Hristiyanlar’ın
ve Yahudiler’in Kutsal Kitab’ında Muhammed’in geleceği konusunda
peygamberlikler yok mu?
Yuhanna 14:16,
Yasa’nın Tekrarı 32:2 ve Yuhanna 1:21 Muhammed’den Bahsetmiyor mu?
Cevaplayan: İncil’in değiştirilmiş olduğunu
söyleyen birisinin böyle bir soru sorması çok ilginç.
Müslümanlar Kutsal Kitap’ta
Muhammed’in gelişiyle ilgili yüzlerce peygamberlik olduğunu fakat Muhammed
geldikten sonra Yahudiler’in ve Hristiyanlar’ın bu peygamberliklerin hemen
hemen hepsini Kutsal Kitap’tan çıkardıklarını iddia etmektedirler. Bugün
elimizde bulunan bütün Kutsal Kitap çevirileri Muhammed doğmadan bir kaç yüzyıl
önceki metinlere dayandırılmaktadır. Kuran yazılmadan önce elimizde bulunan bu
orijinal Kutsal Kitap metinleri bugün de elimizde mevcuttur. Bu nedenle, Kutsal
Yazılar’da (Tevrat, Zebur, İncil) Muhammed’le ilgili peygamberliklerin
Yahudiler ve Hristiyanlar tarafından çıkarılmış olduğu iddiası asılsızdır.
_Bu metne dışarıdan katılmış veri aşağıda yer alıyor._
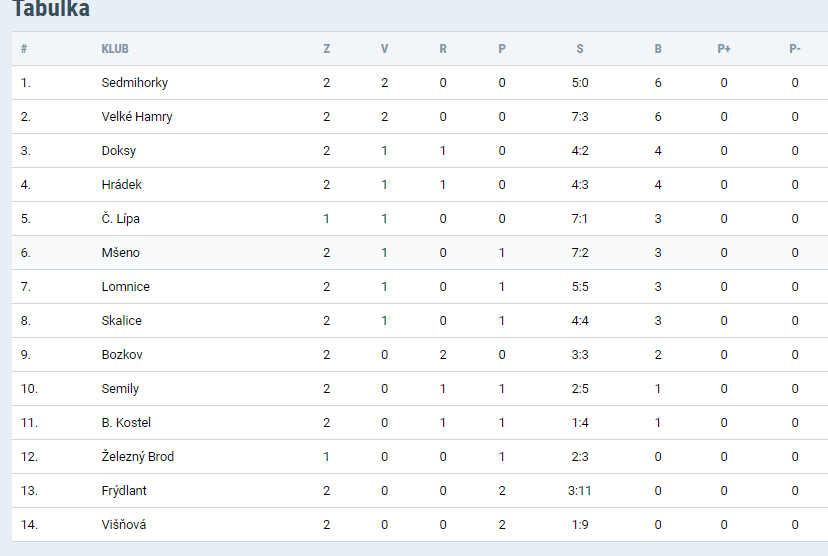Sort by the B points column header
This screenshot has height=556, width=828.
coord(658,49)
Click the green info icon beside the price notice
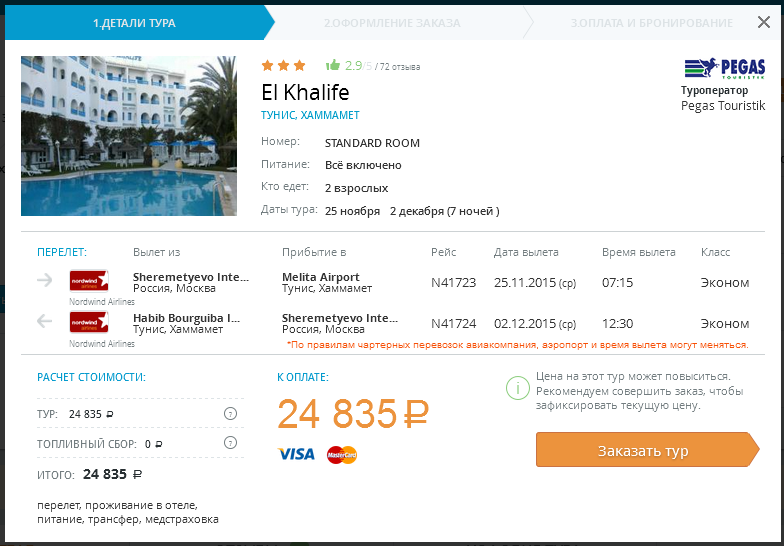 tap(517, 387)

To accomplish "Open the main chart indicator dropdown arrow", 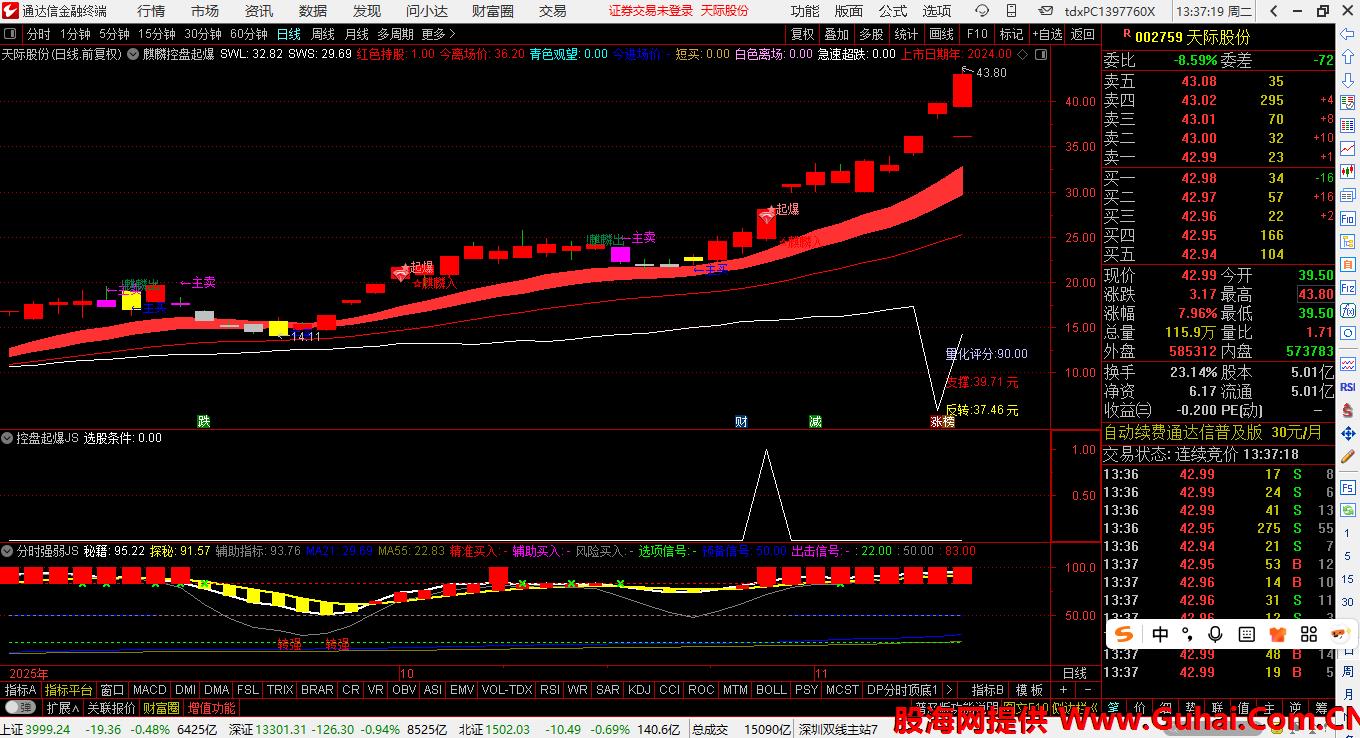I will click(133, 54).
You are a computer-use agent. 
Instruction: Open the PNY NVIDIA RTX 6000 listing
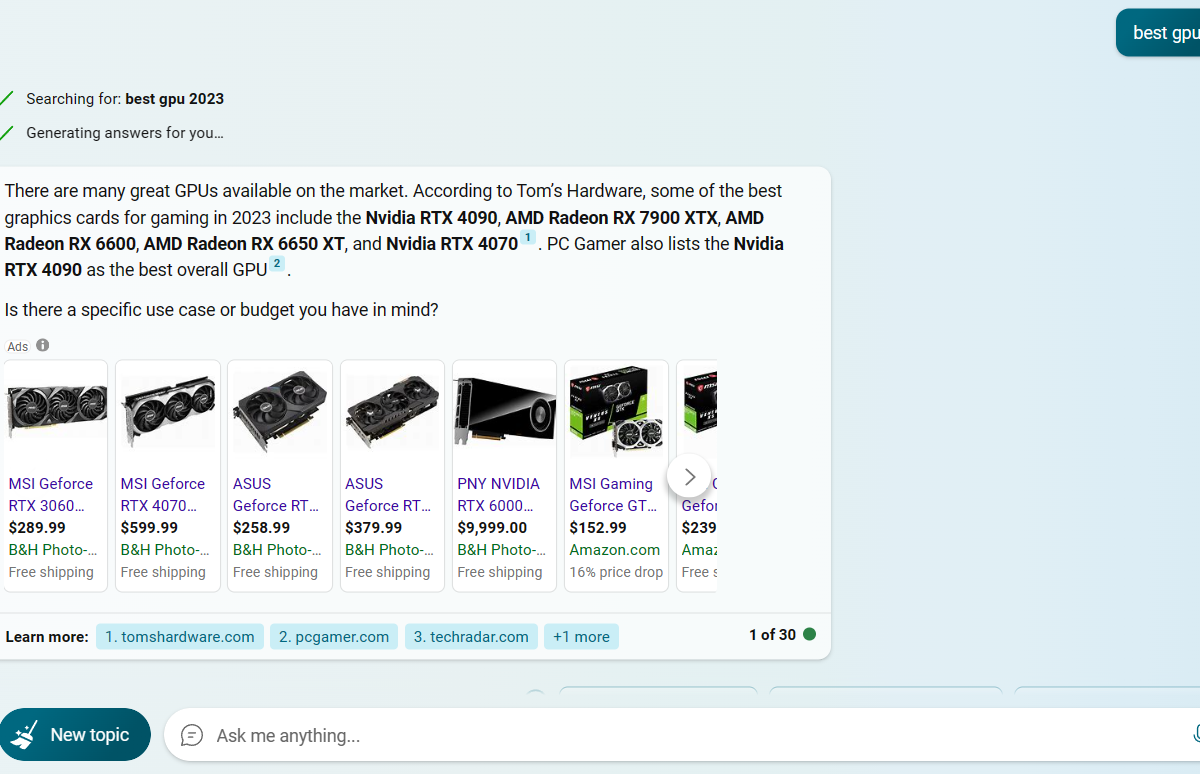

Sağlıklı bir şekilde akıl yürüten her Müslüman bu sonuca varacaktır. Birçok
Müslüman ilahiyatçısı bu iddianın asılsız olduğunu sessizce kabul edip bir daha
bu konuyu açmamışlardır. Fakat, bugün bu iddialarına devam eden bazı
Müslümanlar Kutsal Kitap’ta Muhammed’le ilgili bir kaç tane daha peygamberlik
olduğu konusunu ısrarla savunmaya devam etmektedirler.
Bazı Müslümanlar’ın Kutsal
Kitap’tan çıkarılmamış olduğunu iddia ettikleri peygamberlikler nelerdir?
- Kuran’ın Saff Suresi 61:6’da
şöyle der: “Ey İsrailoğulları! Şüphesiz ben, Allah’ın size, benden
önce gelen Tevrat’ı doğrulayıcı ve benden sonra gelecek, Ahmed adında bir
peygamberi müjdeleyici (olarak gönderdiği) peygamberiyim” demişti.”(Türkçe
Kur’an-ı Kerim Diyanet Meali).
Fakat Kutsal Kitab’ın hiçbir yerinde Ahmed adında bir kişiden söz
edilmediğini söylediğimizde, Müslümanlar Yuhanna 14:16’ya bakmanızı
söylüyorlar. Yuhanna 14:16 şöyle diyor: “Ben de Baba’dan dileyeceğim. O
sonsuza dek sizinle birlikte olsun diye size başka bir Yardımcı, Gerçeğin
Ruhu’nu verecek.” Yardımcı olarak çevrilmiş olan Grekçe kelime Paraklitos
kelimesidir. Paraklitos kelimesi yardımcı olarak tercüme edilebileceği
gibi savunan, avukat, öğütçü, yanında duran olarak da çevrilebilir.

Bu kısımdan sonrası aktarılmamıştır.